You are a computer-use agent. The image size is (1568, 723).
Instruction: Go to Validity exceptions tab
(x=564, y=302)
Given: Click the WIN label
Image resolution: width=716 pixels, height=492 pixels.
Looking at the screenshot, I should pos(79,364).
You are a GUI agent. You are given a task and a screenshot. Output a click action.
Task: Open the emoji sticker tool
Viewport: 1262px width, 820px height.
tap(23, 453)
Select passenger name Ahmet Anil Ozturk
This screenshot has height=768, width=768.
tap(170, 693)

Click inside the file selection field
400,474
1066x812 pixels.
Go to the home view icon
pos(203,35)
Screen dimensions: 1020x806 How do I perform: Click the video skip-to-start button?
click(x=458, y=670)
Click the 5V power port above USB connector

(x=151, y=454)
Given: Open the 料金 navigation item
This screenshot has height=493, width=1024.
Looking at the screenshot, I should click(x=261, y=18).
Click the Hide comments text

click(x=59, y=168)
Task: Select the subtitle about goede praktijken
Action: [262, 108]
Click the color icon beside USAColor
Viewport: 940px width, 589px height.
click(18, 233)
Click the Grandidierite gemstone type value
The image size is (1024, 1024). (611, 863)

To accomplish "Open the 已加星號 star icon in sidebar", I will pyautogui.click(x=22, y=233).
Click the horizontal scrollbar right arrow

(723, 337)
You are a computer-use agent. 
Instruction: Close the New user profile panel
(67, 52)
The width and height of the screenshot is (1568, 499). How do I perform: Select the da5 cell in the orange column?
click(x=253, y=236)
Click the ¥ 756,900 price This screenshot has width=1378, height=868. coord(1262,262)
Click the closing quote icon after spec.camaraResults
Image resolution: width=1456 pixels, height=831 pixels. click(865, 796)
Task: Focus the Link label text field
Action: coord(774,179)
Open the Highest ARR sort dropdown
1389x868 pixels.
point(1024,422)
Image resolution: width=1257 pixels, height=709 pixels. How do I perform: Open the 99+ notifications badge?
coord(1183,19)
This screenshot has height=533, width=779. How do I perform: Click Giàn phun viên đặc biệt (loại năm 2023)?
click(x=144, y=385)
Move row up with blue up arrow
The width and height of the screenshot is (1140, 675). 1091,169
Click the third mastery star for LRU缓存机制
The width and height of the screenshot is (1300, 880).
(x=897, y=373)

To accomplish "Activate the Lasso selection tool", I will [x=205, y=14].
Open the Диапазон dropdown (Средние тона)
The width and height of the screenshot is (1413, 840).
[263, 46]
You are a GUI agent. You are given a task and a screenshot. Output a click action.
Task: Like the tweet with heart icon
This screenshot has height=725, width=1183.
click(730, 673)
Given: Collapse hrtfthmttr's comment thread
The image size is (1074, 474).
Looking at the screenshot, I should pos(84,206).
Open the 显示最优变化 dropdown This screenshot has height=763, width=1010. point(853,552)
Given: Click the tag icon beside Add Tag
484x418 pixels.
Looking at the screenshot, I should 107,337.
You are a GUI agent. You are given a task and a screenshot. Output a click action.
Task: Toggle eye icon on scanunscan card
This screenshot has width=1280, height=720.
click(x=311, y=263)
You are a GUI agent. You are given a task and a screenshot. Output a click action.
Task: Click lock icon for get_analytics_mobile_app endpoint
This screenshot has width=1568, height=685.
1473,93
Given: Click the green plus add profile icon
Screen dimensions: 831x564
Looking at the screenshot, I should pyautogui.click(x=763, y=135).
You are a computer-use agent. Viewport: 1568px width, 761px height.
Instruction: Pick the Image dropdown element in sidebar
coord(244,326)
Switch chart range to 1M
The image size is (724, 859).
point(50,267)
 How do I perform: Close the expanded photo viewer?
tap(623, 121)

-*-*-

**Work request**
Reproduce the lines of the entries above from the one with "The image size is (1074, 474)." to the one with "Given: Click the green plus add profile icon", both included, exactly and without any other line.

**Exercise result**
The image size is (1074, 474).
Looking at the screenshot, I should pos(84,206).
Open the 显示最优变化 dropdown This screenshot has height=763, width=1010. point(853,552)
Given: Click the tag icon beside Add Tag
484x418 pixels.
Looking at the screenshot, I should 107,337.
You are a GUI agent. You are given a task and a screenshot. Output a click action.
Task: Toggle eye icon on scanunscan card
This screenshot has width=1280, height=720.
click(x=311, y=263)
You are a GUI agent. You are given a task and a screenshot. Output a click action.
Task: Click lock icon for get_analytics_mobile_app endpoint
This screenshot has width=1568, height=685.
1473,93
Given: Click the green plus add profile icon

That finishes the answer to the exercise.